Hussain Bin Ibrahim Al Hammadi, Minister of Education, said the UAE academic year will start as per the calendar already approved by the Ministerial Development Council on August 30th, while the administrative and teaching staff will begin working on August 23rd.
“Education remains a top priority and national objective, and therefore our leadership has directed to apply the distance education system under the current circumstances so that our students won’t lose track and miss one single day from their academic year,” said the minister in statements today.
He attributed the sustainability of the UAE education system and the success of the remote learning process to the forward-thinking policy of the UAE leaders and the commitment of students and their parents.
Since the outbreak of the Covid-19, the centre has taken precautionary measures at the highest levels, he stated, noting that the centre disinfected 632 buses and placed 20,000 awareness posters on the chairs of public buses, urging the public to abide by physical distancing rules.
In Abu Dhabi, all the 7,625 school buses in the emirate have been completely disinfected and are ready for use when students return to schools, said Ateeq Mohammed Al Mazrouei, Director of Operations Department, Public Transport Sector of the Integrated Transport Centre in Abu Dhabi.
Meanwhile, Education Business Group, a network of private school operators, has sought immediate support from the government to overcome the operational challenges faced by private schools in the UAE and to direct the opening of schools for the new term in September.

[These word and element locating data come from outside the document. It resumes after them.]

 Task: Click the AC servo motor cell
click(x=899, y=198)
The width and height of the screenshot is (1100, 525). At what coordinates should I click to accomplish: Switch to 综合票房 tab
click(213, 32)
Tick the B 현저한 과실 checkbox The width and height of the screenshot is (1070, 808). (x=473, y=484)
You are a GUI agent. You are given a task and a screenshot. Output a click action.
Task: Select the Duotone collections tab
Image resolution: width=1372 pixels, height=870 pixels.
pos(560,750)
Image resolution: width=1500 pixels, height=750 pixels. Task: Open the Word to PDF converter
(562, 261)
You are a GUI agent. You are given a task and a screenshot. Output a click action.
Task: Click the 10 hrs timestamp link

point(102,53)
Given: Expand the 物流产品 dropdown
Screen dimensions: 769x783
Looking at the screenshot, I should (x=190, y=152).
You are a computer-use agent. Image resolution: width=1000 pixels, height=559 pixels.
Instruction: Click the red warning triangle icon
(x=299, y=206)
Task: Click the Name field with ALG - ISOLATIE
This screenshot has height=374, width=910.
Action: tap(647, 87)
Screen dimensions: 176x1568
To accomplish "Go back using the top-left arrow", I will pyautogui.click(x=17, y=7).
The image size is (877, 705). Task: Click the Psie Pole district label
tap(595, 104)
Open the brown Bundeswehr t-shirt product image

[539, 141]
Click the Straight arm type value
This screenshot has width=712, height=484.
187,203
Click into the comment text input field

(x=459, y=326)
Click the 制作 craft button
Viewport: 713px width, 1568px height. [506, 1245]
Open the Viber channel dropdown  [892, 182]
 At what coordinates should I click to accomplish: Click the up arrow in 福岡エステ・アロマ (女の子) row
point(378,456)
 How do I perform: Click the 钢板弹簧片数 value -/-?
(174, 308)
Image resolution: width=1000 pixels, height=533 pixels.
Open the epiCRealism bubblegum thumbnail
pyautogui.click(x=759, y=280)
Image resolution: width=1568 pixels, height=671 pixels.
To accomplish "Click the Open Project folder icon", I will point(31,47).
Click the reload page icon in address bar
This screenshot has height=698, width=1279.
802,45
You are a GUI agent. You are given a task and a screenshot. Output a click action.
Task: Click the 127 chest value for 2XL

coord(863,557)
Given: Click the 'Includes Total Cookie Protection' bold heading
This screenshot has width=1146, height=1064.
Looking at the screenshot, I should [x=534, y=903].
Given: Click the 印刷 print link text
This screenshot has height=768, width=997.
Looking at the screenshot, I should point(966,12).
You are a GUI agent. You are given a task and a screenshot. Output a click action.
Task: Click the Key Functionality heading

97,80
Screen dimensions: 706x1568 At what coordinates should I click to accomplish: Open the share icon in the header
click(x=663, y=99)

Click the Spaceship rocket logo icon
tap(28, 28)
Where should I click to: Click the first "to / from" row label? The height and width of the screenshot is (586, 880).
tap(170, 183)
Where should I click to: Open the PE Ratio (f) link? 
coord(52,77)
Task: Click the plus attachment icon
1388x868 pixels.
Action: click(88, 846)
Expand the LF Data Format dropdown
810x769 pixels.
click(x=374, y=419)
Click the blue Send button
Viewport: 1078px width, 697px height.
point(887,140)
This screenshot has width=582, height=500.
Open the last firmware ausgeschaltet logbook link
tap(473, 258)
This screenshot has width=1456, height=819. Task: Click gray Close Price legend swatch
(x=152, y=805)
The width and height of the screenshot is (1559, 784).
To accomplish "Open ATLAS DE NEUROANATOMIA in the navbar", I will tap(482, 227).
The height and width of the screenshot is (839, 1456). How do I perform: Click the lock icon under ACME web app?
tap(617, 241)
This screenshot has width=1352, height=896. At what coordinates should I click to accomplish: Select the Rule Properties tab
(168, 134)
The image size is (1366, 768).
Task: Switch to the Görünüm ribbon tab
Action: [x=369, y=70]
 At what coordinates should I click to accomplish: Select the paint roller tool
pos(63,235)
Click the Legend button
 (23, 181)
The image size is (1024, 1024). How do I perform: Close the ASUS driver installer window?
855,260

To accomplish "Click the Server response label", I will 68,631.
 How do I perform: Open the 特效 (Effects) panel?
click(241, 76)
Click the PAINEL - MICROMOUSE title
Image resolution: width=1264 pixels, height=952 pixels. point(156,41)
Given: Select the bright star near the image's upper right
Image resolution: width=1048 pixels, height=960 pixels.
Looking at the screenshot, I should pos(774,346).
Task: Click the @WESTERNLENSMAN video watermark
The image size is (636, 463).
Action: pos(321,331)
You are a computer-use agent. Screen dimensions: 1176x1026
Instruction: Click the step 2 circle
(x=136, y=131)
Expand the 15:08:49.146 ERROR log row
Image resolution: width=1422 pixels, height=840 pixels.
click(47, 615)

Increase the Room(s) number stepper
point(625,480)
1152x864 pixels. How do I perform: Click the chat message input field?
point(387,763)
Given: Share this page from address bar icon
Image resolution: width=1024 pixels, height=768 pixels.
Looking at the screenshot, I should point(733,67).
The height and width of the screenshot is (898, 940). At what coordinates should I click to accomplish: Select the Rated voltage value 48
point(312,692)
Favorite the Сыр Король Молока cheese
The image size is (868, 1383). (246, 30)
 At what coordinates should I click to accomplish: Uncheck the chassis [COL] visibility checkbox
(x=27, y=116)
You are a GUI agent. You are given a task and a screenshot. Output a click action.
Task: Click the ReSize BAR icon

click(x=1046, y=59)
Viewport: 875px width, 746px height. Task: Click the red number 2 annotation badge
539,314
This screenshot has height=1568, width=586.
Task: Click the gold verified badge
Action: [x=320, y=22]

At a virtual press briefing hosted by Education Business Group, which represents over 100 private school operators in Dubai, members underlined the adverse impact of the COVID-19 pandemic on their operations, but also reiterated their commitment to providing quality education to all children in a safe and healthy environment.
They said it was important to welcome students back to schools in September for their all-round well-being and development.
The group members have communicated formally to the Ministry of Economy, Ministry of Education, Dubai Chamber of Commerce & Industry and different regulatory authorities across the United Arab Emirates, sharing their feedback on the current situation and offering suggestions on the support required to ensure sustainable operations.
The members said declining revenues could affect the ability of private school operators to meet their responsibilities including staff payments, which if impacted adversely, can lead to learning loss.
The private education sector has revenues over Dhs8.5 billion in Dubai and has also played a key role in positioning the city as a global hub of the knowledge economy, attracting talent, and adding to the emirate’s reputation as a business and lifestyle destination. The Private K-12 education sector in Dubai employs 20,000 teachers who provide quality education to over 2,90,000 students.